> Exercise details
Format the material below as a numbered list with one item per line, leaving out any blank lines.

> Exercise input
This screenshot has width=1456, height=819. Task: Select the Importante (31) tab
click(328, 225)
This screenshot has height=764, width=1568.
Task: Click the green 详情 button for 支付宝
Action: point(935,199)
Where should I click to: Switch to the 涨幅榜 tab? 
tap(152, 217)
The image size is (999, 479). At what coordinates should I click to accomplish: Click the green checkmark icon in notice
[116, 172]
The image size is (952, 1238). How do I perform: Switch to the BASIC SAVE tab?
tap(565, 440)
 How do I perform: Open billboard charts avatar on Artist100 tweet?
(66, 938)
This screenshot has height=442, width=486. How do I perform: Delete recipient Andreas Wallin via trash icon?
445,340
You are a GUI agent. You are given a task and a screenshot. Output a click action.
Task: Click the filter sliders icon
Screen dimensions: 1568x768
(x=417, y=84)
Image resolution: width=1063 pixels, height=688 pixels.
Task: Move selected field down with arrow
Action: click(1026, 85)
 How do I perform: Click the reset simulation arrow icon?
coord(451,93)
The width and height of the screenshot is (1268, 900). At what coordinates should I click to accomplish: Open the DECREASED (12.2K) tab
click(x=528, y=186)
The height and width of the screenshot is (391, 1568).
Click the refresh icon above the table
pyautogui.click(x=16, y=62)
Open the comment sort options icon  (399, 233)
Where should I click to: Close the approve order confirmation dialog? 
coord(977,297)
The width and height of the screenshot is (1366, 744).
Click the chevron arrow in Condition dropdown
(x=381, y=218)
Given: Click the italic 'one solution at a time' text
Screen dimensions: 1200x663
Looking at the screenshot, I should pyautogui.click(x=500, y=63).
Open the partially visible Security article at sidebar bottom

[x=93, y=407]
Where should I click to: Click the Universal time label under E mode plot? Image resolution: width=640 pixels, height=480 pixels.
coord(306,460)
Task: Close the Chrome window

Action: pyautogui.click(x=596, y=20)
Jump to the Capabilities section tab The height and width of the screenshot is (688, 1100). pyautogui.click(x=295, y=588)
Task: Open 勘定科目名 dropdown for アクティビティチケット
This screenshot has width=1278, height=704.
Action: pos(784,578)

> Output for this task
1. This screenshot has width=1456, height=819. Task: Select the Importante (31) tab
2. click(328, 225)
3. This screenshot has height=764, width=1568.
4. Task: Click the green 详情 button for 支付宝
5. Action: point(935,199)
6. Where should I click to: Switch to the 涨幅榜 tab? 
7. tap(152, 217)
8. The image size is (999, 479). At what coordinates should I click to accomplish: Click the green checkmark icon in notice
9. [116, 172]
10. The image size is (952, 1238). How do I perform: Switch to the BASIC SAVE tab?
11. tap(565, 440)
12.  How do I perform: Open billboard charts avatar on Artist100 tweet?
13. (66, 938)
14. This screenshot has height=442, width=486. How do I perform: Delete recipient Andreas Wallin via trash icon?
15. 445,340
16. You are a GUI agent. You are given a task and a screenshot. Output a click action.
17. Task: Click the filter sliders icon
18. Screen dimensions: 1568x768
19. (x=417, y=84)
20. Image resolution: width=1063 pixels, height=688 pixels.
21. Task: Move selected field down with arrow
22. Action: click(1026, 85)
23.  How do I perform: Click the reset simulation arrow icon?
24. coord(451,93)
25. The width and height of the screenshot is (1268, 900). At what coordinates should I click to accomplish: Open the DECREASED (12.2K) tab
26. click(x=528, y=186)
27. The height and width of the screenshot is (391, 1568).
28. Click the refresh icon above the table
29. pyautogui.click(x=16, y=62)
30. Open the comment sort options icon  (399, 233)
31. Where should I click to: Close the approve order confirmation dialog? 
32. coord(977,297)
33. The width and height of the screenshot is (1366, 744).
34. Click the chevron arrow in Condition dropdown
35. (x=381, y=218)
36. Given: Click the italic 'one solution at a time' text
37. Screen dimensions: 1200x663
38. Looking at the screenshot, I should pyautogui.click(x=500, y=63).
39. Open the partially visible Security article at sidebar bottom
40. [x=93, y=407]
41. Where should I click to: Click the Universal time label under E mode plot? Image resolution: width=640 pixels, height=480 pixels.
42. coord(306,460)
43. Task: Close the Chrome window
44. Action: pyautogui.click(x=596, y=20)
45. Jump to the Capabilities section tab The height and width of the screenshot is (688, 1100). pyautogui.click(x=295, y=588)
46. Task: Open 勘定科目名 dropdown for アクティビティチケット
47. This screenshot has width=1278, height=704.
48. Action: pos(784,578)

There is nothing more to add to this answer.